What we’re reading (1/21)
“Nasdaq Tumbles 2% Friday, Notches Worst Week Since 2020 And Falls Deeper Into Correction Territory” (CNBC). “U.S. stocks tumbled on Friday, closing out a losing week and continuing a rough start to 2022. The Nasdaq Composite was hit the hardest with Friday’s selling sending the tech-heavy index to its worst week since 2020.”
“When Pandemic Stars’ Shines Dim” (DealBook). “The future path of the pandemic is uncertain, but investors may have already made up their minds about the prospects for companies that had prospered months earlier. Netflix and Peloton plunged late in the day yesterday, on signs that ‘stay at home’ stocks, which were already under pressure, could take a turn for the worse as people begin to venture out again.”
“We Should Turn Big Box Stores Into Solar Farms” (Gizmodo). “The U.S. has a lot of big box stores. There are more than 100,000 superstores across the country, which means about 7.2 billion square feet (670 million square meters) of rooftop space. Using data from the National Renewable Energy Laboratory, the report estimates that about two-thirds of that underutilized area could be used for solar panels. Fully equipping that space could generate 84.4 terawatt-hours of energy per year, which would save more than 52 million metric tons of carbon dioxide.”

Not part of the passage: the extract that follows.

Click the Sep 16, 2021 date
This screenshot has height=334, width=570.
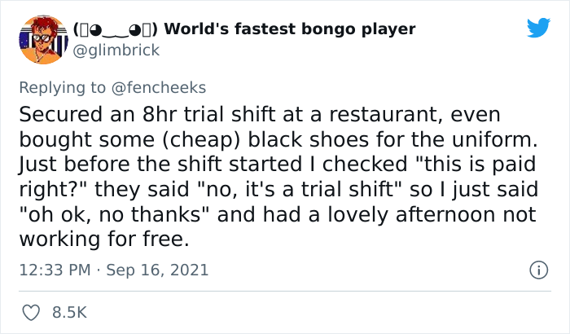point(158,270)
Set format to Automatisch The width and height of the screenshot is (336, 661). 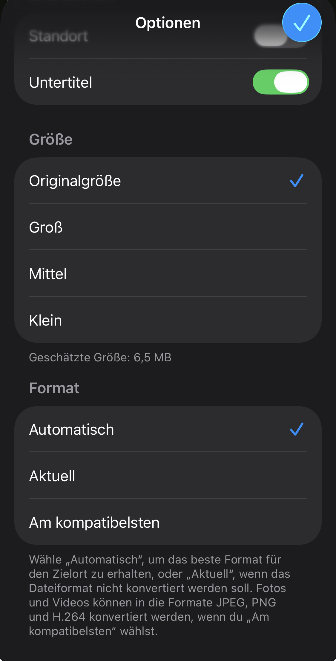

“Crypto Crash Erases More Than $1 Trillion In Market Value” (Bloomberg). “With the Federal Reserve intending to withdraw stimulus from the market, riskier assets the world over have suffered. Bitcoin, the largest digital asset, lost more than 12% Friday and dropped below $36,000 to its lowest level since July. Since its peak in November, it has lost over 45% of its value. Other digital currencies have suffered just as much, if not more, with Ether and meme coins mired in similar drawdowns.”

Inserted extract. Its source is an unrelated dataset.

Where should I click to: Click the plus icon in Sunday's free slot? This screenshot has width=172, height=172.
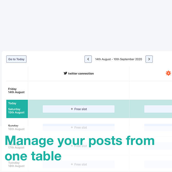[72, 127]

“As Turkey’s Economy Struggles, Erdogan Goes It Alone” (Washington Post). “The severity of the crisis came into sharp relief this month when the government announced that the annual inflation rate had reached 36.1 percent, the highest since 2002. That rise was driven by the rapid depreciation of the Turkish lira, which lost more than 40 percent of its value last year, and, more broadly, by Erdogan’s push to cut interest rates based on his unorthodox belief that this would lower consumer prices.”